> Excerpted records:
— START —
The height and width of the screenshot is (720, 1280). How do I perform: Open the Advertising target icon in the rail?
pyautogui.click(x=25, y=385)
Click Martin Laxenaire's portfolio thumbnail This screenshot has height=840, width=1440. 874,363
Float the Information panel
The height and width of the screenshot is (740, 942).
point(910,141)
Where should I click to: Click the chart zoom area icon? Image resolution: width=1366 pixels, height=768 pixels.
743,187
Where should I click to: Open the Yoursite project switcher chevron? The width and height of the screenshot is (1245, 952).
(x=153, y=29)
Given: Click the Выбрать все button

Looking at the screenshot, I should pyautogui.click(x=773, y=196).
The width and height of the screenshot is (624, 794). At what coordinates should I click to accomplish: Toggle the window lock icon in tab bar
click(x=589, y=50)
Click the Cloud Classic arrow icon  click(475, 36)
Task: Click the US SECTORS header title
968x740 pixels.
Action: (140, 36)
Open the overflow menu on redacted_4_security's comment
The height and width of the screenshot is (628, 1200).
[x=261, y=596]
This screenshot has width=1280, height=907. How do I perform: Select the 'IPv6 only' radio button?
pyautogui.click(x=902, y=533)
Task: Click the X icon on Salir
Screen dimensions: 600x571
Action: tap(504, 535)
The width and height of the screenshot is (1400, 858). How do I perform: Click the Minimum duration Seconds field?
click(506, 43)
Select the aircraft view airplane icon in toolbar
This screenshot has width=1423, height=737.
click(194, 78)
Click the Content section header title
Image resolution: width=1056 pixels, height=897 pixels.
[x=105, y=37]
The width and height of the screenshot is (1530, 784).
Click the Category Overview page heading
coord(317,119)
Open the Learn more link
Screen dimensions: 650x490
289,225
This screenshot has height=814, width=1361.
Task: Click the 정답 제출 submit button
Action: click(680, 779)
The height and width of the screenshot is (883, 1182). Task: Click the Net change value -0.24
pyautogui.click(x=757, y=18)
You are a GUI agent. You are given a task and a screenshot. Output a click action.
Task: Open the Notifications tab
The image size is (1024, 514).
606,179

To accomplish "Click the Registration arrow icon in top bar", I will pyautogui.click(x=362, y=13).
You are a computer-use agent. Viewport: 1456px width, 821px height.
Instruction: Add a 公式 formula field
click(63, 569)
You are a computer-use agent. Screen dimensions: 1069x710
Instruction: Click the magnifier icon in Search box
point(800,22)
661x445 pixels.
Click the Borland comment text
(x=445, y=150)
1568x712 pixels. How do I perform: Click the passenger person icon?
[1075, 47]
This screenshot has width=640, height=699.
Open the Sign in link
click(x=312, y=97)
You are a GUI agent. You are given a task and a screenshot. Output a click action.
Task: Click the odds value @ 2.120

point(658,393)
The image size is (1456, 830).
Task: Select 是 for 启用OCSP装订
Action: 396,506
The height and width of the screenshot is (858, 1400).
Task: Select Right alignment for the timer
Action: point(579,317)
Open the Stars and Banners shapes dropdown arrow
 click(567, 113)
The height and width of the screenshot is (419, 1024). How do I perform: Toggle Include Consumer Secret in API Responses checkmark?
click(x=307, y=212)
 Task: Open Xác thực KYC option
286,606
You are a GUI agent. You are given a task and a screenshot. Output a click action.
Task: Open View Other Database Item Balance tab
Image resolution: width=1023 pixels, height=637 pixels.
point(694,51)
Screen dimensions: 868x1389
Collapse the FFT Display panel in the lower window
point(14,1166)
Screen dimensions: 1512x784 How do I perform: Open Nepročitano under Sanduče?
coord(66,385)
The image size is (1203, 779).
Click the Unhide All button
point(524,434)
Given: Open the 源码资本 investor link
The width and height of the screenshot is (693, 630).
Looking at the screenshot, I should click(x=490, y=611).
— END —
Show each line above that contains the string "computer". Case counts.

> Exercise result:
You are a computer-use agent. Viewport: 1456px width, 821px height.
You are a computer-use agent. Screen dimensions: 1069x710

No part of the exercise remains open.